> Quoted passage
--------

Smelling success like blood in the water, or just realizing they had a similar kind of story jazzing around in their souls, other folks wrote within the same rubric. People made money (the ultimate reinforcing behavior in our modern world). Lather, Rinse, Repeat, and now we have a “genre”, a proven comfort zone for both the writer and the reader, where everyone knows what the ground rules are and when it’s okay to bend them and which way.
And it’s kind of a pervasive and hard system to opt-out of, frankly. Like a fish trying to opt out of water, maybe. Or an everyday guy trying to opt out of Google’s universe. Deliberate effort to read outside of my genre usually starts with the question: “Well, what other genre should I read?” Which isn’t to say that the confinements of genre-based thinking, this classing and sorting behavior we’ve been at for millenia, do not have value. Both as a survival mechanism and a socializing tool, it’s done us well.
But I wonder sometimes how much we are missing out on as a literate culture–as a species that thrives on narrative–because of our own pigeonholing proclivities. What is the opposite of genre? Is it “slipstream” or “interstitial”? Could it be “mainstream”–and what the hell is mainstream these days anyway? Or is it just plain ol’ Art–the kind of floating vagary that, like Justice Stewart’s porno, is indefineable yet somehow we’ll still know it when we see it?
I wonder if it is even possible to create popular art that is unclassifiable. It can’t be sold and gotten cleanly through all the marketing wickets into the public awareness unless there are hooks and jumping off points and existing audiences to say “fans of X will love Y” to. At least not usually, and almost never by intent.

--------

> Given instruction 1
Transcribe the stretch of the essay on genre from "But I wonder" through "never by intent.".
> Given instruction 2
Finish out the next part of the essay on genre, picking up after its final sentence.
The material that comes next isn't needed for any of this work.

> Source excerpt

--------

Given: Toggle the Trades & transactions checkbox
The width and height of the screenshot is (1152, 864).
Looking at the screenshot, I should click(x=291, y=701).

--------

> Task answer 1
But I wonder sometimes how much we are missing out on as a literate culture–as a species that thrives on narrative–because of our own pigeonholing proclivities. What is the opposite of genre? Is it “slipstream” or “interstitial”? Could it be “mainstream”–and what the hell is mainstream these days anyway? Or is it just plain ol’ Art–the kind of floating vagary that, like Justice Stewart’s porno, is indefineable yet somehow we’ll still know it when we see it?
I wonder if it is even possible to create popular art that is unclassifiable. It can’t be sold and gotten cleanly through all the marketing wickets into the public awareness unless there are hooks and jumping off points and existing audiences to say “fans of X will love Y” to. At least not usually, and almost never by intent.

> Task answer 2
If there were such a thing, even it would need a name. So it could be discussed. Compared. Contrasted. Already in my head I refer to the idea, this imaginary number of literary theory, as “nonre”. And by giving it a name, I’ve already begun the process of classifying it. Killing it, maybe.
It’s a hopeless task, I think, trying to envision nonre and what it would look like. A self-defeating prophecy, maybe. Probably the sanest thing to do is just try to tell good stories that jazz me and hope they jazz others. Let the rest of the world tirelessly catalog its taxonomies, let the suits throttle the field with their MBAs until they’re no longer selling stories but processed fiction product. Or, in hipster circles: indie-flavored processed fiction product.
But if for just one day you could write nonre–or pick it up in a bookstore, savor it and then pass it along to your friends–what do you think it would look like? Is it simply Art created for an audience of one, some kind of proto-meme waiting for the right environmental conditions so that its species can thrive and mutate into a dominant genre?
I don’t know the answers, but I’d love to hear your thoughts.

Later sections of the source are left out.